Could you please provide an overview of Kagga & Partners (KAGGA) company, including your company’s beginnings?
I founded our company in 1974 when I was 30. We initially carried out modest projects such as house painting. However, during a period of political instability, we had to interrupt activities and relocate temporarily to Nairobi. Upon my return, in 1980, I reestablished KAGGA with a primary focus on water-related projects. This was driven by our recognition of their vital importance to local communities. However, as time evolved, so did our expertise. We diversified our portfolio, offering a wider range of engineering and management solutions across various sectors. Our transformative journey to becoming a prominent consulting firm has been characterised by resilience and adaptability.
Can you provide insights into the ongoing projects currently undertaken by your company?
Our company is currently involved in a diverse array of projects spanning various sectors.
- In the oil and gas domain, we are engaged in the Kingfisher project, overseeing the construction of well pads and infield roads.
- In road construction, our attention is on the extensive Tororo—Mbale—Soroti—Lira—Kamdini Road Corridor, covering a distance of 340 km.
- Within the energy sector, our efforts are directed toward implementing the Resettlement Action Plan (RAP) and related services at the Isimba Hydropower Project, among other initiatives.
Could you please elaborate on your international collaborations and their significance?
Beyond Uganda, we are actively contributing to projects in Mombasa, Tanzania, Djibouti, Ethiopia, and South Sudan, particularly in the construction of roads, water supply systems, and a One-Stop Border Post (OSBP), the new concept for immigration control and border management in the East Africa region.
Additionally, we are engaged in Somaliland for the development of the Hargeisa Bypass Road project. Fostering international partnerships has played a crucial role in our company’s growth.
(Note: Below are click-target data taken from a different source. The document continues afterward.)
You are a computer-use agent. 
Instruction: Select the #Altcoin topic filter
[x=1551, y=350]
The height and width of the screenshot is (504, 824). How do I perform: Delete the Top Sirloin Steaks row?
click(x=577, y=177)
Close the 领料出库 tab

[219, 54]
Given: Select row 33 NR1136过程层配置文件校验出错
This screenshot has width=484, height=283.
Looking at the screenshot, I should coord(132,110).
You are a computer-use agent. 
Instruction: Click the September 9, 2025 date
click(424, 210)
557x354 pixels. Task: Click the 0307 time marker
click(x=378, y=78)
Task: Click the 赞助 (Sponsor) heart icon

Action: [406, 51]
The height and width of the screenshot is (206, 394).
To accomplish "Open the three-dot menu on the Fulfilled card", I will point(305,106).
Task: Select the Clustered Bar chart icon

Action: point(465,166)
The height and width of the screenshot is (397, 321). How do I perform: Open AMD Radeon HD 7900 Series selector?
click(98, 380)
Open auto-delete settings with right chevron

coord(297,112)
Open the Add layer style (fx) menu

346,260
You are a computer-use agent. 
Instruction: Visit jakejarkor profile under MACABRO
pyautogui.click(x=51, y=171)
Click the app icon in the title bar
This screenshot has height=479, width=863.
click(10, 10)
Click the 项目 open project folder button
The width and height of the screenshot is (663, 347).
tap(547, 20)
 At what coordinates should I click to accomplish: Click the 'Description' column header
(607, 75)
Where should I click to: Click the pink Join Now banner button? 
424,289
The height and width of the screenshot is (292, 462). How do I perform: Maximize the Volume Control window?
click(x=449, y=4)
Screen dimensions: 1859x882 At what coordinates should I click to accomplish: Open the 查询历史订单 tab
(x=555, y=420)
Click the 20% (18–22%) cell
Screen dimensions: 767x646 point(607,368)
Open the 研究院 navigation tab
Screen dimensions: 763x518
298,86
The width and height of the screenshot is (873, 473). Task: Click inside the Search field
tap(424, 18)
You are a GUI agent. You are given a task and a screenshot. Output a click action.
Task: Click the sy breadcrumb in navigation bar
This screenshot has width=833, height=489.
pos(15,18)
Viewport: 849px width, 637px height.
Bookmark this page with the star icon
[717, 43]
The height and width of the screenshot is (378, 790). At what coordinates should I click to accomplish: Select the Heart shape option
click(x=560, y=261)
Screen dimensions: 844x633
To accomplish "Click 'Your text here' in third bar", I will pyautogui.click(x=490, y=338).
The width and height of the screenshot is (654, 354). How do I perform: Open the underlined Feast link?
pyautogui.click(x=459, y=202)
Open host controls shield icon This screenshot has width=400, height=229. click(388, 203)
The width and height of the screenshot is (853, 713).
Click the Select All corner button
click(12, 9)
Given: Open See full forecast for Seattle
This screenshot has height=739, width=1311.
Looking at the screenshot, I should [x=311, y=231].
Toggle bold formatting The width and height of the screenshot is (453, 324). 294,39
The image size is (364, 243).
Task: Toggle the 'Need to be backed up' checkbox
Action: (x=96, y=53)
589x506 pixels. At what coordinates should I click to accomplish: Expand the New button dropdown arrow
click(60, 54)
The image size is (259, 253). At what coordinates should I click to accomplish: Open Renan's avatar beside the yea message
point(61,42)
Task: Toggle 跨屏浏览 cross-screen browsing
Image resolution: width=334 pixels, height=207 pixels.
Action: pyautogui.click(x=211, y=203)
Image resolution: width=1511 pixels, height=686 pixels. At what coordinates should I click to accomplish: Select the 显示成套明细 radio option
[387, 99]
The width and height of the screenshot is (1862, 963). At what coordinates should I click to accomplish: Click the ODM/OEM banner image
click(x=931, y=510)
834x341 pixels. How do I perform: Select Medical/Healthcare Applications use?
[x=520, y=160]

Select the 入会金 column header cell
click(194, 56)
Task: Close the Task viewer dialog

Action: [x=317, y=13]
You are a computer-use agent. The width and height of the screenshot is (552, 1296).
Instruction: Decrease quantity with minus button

A prime illustration of this is our collaboration with Acres International (now Hatch) in which we became involved in a number of ambitious hydropower projects, including the Owen Falls Hydro-Power Extension Project. Collaborating with Tullow Oil, Uganda, gave us the opportunity to take part in the dynamic oil and gas sector.
These partnerships go beyond mere cooperation; they’re a conduit for knowledge exchange, enhancing safety standards and stimulating our collective progress in the competitive global landscape. We’re not just working together; we’re forging stronger bonds with international and regional allies, shaping industries, and innovating for the future.
What is your vision for the company in the coming three to five years?
I cannot predict the future, but over the past two decades, I have been less involved in the day-to-day operations, and I can tell you we have a robust succession plan in place. We also aim to consolidate our existing operations rather than pursue extensive expansion.